Happy new year and welcome to Five Books For, a newsletter for people who love great stories. I hope January has started gently for you and that you’re excited about a whole new year of reading ahead! I also hope you’re not feeling too much pressure to change things or make resolutions but if you are, then how about a fun one? I am reading War And Peace and Hilary Mantel’s Wolf Hall trilogy with
- it’s not too late to join us! The idea is to read one chapter of War & Peace a day, and the schedule for Wolf Hall is similarly leisurely so that we have time to soak it all in, enjoy it and discuss it with each other in the group. sends out a weekly email recap email for both groups which is also a fantastic resource. Just click on any of those links to go through to the relevant groups and find out more.In the northern hemisphere winter can sometimes feel bleak and bit unending once all the excitement of the holiday season is over (maybe not the best time for big changes?) although I must admit I relish the feeling of returning to normal and packing away the decorations ready to look ahead and get on with things.
Regardless of whether you’re in the middle of dark winter days or perhaps feeling a little deflated in a post-holiday slump, or even if you’re feeling full of January joy, here I offer you five books to make you laugh and bring a little more joy into the new year.
Let’s dive in!
My Roommate Is A Vampire by Jenna Levine
“He might be an undead creature of the night - but as undead creatures of the night went, he was a marshmallow.”

WHAT THIS EXERCISE ASKS:
1. According to the newsletter, how much of War & Peace does the reading group plan to read each day?
2. Translate this sentence from the newsletter into Spanish: "I hope January has started gently for you and that you’re excited about a whole new year of reading ahead!"
3. Reproduce the newsletter text from "Regardless of whether" up to and including "the new year.".

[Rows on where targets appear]
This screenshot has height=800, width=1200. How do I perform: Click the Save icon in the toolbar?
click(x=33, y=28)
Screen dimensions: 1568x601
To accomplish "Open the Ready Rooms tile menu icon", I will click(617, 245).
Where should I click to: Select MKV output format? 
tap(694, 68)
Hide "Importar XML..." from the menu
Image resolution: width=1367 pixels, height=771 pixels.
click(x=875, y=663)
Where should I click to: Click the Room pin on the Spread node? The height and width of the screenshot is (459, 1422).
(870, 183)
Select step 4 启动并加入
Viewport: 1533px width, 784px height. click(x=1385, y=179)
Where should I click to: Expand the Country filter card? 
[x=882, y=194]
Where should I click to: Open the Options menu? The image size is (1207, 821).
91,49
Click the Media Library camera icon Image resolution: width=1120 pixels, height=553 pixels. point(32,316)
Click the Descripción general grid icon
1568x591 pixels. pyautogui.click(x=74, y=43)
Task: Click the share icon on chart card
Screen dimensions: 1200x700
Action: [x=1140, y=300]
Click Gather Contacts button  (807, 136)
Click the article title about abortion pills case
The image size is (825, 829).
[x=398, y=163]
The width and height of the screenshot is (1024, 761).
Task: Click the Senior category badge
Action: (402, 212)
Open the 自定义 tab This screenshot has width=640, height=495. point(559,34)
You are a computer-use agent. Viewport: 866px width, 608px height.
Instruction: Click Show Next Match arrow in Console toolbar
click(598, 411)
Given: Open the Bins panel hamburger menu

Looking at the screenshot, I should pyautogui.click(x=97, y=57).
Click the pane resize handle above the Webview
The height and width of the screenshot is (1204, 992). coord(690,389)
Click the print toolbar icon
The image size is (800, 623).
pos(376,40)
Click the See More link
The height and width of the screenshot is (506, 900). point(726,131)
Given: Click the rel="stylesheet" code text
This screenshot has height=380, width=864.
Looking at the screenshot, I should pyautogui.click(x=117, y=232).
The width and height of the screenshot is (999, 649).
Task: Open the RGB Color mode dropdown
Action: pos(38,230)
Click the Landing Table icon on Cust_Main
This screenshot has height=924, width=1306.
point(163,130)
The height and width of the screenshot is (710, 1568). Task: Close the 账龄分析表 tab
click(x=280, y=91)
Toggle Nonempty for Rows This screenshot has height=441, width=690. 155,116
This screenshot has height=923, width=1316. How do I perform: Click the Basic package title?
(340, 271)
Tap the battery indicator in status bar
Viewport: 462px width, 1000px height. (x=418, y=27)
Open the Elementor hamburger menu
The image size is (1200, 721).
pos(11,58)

ANSWERS GIVEN:
1. One chapter a day.

2. ¡Espero que enero haya empezado con calma para ti y que te haga ilusión todo un nuevo año de lectura por delante!

3.
Regardless of whether you’re in the middle of dark winter days or perhaps feeling a little deflated in a post-holiday slump, or even if you’re feeling full of January joy, here I offer you five books to make you laugh and bring a little more joy into the new year.